*Task to carry out:*
Which lines of the entries below run from the one holding "Jamy - mnamky (98, 1678)" to the one holding "18 receptů na", inclusive? Set down exactly those lines and no others.

*Source information:*
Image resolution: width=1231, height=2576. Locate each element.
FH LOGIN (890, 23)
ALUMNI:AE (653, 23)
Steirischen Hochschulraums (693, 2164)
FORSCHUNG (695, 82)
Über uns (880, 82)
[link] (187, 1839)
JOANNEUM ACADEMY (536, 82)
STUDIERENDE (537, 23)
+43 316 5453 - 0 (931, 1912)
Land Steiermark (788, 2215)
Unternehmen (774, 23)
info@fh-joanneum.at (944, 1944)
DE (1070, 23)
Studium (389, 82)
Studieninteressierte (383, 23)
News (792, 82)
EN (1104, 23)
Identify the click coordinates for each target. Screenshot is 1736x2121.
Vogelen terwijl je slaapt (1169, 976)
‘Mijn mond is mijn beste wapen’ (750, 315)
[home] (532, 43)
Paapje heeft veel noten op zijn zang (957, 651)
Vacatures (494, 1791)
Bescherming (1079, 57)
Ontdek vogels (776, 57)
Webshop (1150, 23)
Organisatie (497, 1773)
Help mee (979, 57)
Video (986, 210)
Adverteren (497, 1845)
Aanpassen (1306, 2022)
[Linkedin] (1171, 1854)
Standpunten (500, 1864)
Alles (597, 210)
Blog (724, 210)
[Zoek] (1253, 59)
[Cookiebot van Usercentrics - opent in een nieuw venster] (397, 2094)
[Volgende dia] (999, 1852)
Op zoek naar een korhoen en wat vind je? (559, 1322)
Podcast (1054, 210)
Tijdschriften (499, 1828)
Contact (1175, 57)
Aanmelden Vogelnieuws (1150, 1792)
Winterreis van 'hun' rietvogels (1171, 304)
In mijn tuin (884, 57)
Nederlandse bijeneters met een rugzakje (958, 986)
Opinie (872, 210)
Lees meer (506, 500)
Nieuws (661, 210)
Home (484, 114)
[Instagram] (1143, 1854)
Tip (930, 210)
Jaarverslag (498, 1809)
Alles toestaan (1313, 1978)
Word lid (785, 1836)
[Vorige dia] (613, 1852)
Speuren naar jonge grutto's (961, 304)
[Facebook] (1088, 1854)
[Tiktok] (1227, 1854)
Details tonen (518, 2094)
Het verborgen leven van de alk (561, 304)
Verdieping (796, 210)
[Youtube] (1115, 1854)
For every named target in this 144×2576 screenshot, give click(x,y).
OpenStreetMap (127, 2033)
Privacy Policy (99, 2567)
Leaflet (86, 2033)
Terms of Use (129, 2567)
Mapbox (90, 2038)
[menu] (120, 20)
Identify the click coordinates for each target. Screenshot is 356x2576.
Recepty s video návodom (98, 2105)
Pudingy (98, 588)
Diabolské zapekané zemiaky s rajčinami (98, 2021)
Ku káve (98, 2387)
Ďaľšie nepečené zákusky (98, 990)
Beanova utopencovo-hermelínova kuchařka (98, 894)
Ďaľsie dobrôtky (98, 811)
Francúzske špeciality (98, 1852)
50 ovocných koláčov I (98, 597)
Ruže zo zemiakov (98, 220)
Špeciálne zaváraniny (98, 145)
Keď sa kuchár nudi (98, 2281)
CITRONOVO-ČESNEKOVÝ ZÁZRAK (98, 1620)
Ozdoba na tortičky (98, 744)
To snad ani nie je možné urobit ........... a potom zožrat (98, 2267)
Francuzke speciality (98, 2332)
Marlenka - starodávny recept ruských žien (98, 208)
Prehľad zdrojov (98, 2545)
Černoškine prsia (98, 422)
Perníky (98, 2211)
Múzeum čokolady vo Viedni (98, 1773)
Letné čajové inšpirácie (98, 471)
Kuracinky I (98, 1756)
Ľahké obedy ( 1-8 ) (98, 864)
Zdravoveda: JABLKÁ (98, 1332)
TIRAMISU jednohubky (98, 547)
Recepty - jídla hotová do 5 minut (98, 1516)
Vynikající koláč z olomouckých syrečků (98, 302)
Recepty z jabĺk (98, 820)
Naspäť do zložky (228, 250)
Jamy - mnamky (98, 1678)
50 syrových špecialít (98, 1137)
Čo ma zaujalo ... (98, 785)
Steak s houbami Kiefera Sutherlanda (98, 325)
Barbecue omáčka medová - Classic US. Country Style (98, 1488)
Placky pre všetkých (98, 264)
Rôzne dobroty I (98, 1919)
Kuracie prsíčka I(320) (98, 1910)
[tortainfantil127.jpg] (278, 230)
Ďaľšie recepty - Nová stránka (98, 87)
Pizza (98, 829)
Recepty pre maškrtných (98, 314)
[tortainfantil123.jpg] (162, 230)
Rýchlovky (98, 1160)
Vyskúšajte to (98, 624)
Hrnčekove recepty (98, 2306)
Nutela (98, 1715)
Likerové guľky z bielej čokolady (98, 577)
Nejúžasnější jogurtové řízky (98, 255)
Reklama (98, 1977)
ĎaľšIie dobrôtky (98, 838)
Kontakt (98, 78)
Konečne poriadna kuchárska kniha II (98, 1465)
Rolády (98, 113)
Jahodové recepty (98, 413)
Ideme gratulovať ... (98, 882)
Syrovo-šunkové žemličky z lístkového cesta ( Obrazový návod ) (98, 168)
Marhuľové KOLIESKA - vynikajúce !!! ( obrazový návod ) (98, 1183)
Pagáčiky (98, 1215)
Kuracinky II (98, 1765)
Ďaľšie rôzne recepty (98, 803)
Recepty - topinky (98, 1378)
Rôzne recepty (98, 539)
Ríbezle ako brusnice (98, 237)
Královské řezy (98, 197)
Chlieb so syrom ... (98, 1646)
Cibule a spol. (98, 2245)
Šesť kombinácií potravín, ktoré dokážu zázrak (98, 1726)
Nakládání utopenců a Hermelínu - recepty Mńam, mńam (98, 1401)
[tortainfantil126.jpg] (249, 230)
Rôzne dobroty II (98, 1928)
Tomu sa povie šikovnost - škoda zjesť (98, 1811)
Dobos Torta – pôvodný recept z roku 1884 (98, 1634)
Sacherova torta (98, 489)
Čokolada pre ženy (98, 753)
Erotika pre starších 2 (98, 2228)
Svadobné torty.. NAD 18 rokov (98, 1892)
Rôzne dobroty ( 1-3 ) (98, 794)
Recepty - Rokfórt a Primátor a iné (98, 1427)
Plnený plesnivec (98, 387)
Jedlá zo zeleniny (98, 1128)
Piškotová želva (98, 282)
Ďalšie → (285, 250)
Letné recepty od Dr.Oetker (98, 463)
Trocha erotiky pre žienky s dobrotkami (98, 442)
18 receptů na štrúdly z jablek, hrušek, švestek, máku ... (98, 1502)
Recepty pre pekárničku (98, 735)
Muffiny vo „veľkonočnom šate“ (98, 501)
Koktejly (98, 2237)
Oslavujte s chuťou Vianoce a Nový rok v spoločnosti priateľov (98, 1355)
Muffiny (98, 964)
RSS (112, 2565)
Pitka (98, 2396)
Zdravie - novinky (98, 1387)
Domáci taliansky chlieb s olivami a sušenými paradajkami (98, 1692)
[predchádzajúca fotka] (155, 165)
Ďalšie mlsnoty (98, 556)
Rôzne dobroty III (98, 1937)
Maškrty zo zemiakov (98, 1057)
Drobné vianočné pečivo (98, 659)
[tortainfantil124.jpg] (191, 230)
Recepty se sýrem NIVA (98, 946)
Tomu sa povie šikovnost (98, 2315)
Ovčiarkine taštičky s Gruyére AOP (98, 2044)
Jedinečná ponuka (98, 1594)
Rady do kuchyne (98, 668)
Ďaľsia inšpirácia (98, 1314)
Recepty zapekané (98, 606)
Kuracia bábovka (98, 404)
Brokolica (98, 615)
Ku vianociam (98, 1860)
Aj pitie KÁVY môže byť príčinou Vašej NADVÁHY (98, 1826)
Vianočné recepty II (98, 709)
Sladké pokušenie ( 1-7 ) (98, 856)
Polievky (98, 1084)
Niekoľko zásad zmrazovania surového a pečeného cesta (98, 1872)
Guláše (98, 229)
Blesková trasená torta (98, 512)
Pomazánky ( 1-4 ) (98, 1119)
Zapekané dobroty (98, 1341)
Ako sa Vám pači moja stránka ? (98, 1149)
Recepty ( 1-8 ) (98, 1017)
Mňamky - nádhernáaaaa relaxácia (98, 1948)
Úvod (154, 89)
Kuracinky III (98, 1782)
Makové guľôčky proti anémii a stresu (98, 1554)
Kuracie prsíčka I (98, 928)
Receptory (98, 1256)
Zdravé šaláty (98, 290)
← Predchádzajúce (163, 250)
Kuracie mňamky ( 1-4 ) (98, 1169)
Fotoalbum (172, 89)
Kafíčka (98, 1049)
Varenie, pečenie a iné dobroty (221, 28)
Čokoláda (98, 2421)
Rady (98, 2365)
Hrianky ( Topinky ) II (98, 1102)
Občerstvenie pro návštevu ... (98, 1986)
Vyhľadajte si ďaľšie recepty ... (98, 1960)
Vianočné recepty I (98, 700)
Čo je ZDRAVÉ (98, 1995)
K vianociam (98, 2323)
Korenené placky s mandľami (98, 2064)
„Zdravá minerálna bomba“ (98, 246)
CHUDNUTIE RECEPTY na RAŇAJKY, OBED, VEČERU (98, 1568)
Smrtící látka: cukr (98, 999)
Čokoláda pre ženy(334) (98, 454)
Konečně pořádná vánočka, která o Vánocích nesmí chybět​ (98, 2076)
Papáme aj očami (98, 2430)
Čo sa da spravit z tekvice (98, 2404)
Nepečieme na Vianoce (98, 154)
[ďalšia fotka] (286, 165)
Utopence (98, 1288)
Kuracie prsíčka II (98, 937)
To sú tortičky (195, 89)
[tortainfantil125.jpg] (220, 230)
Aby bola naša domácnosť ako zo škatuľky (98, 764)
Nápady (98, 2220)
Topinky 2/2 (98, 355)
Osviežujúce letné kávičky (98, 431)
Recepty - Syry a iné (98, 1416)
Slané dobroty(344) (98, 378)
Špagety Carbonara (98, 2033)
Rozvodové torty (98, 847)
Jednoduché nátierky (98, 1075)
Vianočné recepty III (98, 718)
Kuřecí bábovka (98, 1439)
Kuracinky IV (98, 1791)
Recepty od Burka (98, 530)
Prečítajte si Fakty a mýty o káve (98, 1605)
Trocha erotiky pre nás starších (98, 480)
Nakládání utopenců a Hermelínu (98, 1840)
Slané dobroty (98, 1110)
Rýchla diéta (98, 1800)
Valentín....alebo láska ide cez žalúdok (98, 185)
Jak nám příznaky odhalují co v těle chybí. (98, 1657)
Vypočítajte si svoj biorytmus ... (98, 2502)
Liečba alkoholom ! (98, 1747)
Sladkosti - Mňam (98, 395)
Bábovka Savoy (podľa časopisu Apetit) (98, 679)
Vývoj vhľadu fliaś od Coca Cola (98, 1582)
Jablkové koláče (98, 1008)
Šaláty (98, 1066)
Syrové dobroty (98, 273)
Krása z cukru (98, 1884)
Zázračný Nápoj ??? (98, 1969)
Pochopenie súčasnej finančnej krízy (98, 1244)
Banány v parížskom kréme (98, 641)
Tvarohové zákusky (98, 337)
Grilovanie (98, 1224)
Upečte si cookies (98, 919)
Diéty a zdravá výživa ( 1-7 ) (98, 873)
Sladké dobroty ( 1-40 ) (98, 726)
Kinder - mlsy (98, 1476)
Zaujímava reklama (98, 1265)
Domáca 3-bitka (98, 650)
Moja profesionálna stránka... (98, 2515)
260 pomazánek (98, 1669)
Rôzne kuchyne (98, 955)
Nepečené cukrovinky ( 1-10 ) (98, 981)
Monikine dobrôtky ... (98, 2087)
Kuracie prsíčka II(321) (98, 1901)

*Solution for this problem:*
Jamy - mnamky (98, 1678)
50 syrových špecialít (98, 1137)
Čo ma zaujalo ... (98, 785)
Steak s houbami Kiefera Sutherlanda (98, 325)
Barbecue omáčka medová - Classic US. Country Style (98, 1488)
Placky pre všetkých (98, 264)
Rôzne dobroty I (98, 1919)
Kuracie prsíčka I(320) (98, 1910)
[tortainfantil127.jpg] (278, 230)
Ďaľšie recepty - Nová stránka (98, 87)
Pizza (98, 829)
Recepty pre maškrtných (98, 314)
[tortainfantil123.jpg] (162, 230)
Rýchlovky (98, 1160)
Vyskúšajte to (98, 624)
Hrnčekove recepty (98, 2306)
Nutela (98, 1715)
Likerové guľky z bielej čokolady (98, 577)
Nejúžasnější jogurtové řízky (98, 255)
Reklama (98, 1977)
ĎaľšIie dobrôtky (98, 838)
Kontakt (98, 78)
Konečne poriadna kuchárska kniha II (98, 1465)
Rolády (98, 113)
Jahodové recepty (98, 413)
Ideme gratulovať ... (98, 882)
Syrovo-šunkové žemličky z lístkového cesta ( Obrazový návod ) (98, 168)
Marhuľové KOLIESKA - vynikajúce !!! ( obrazový návod ) (98, 1183)
Pagáčiky (98, 1215)
Kuracinky II (98, 1765)
Ďaľšie rôzne recepty (98, 803)
Recepty - topinky (98, 1378)
Rôzne recepty (98, 539)
Ríbezle ako brusnice (98, 237)
Královské řezy (98, 197)
Chlieb so syrom ... (98, 1646)
Cibule a spol. (98, 2245)
Šesť kombinácií potravín, ktoré dokážu zázrak (98, 1726)
Nakládání utopenců a Hermelínu - recepty Mńam, mńam (98, 1401)
[tortainfantil126.jpg] (249, 230)
Rôzne dobroty II (98, 1928)
Tomu sa povie šikovnost - škoda zjesť (98, 1811)
Dobos Torta – pôvodný recept z roku 1884 (98, 1634)
Sacherova torta (98, 489)
Čokolada pre ženy (98, 753)
Erotika pre starších 2 (98, 2228)
Svadobné torty.. NAD 18 rokov (98, 1892)
Rôzne dobroty ( 1-3 ) (98, 794)
Recepty - Rokfórt a Primátor a iné (98, 1427)
Plnený plesnivec (98, 387)
Jedlá zo zeleniny (98, 1128)
Piškotová želva (98, 282)
Ďalšie → (285, 250)
Letné recepty od Dr.Oetker (98, 463)
Trocha erotiky pre žienky s dobrotkami (98, 442)
18 receptů na štrúdly z jablek, hrušek, švestek, máku ... (98, 1502)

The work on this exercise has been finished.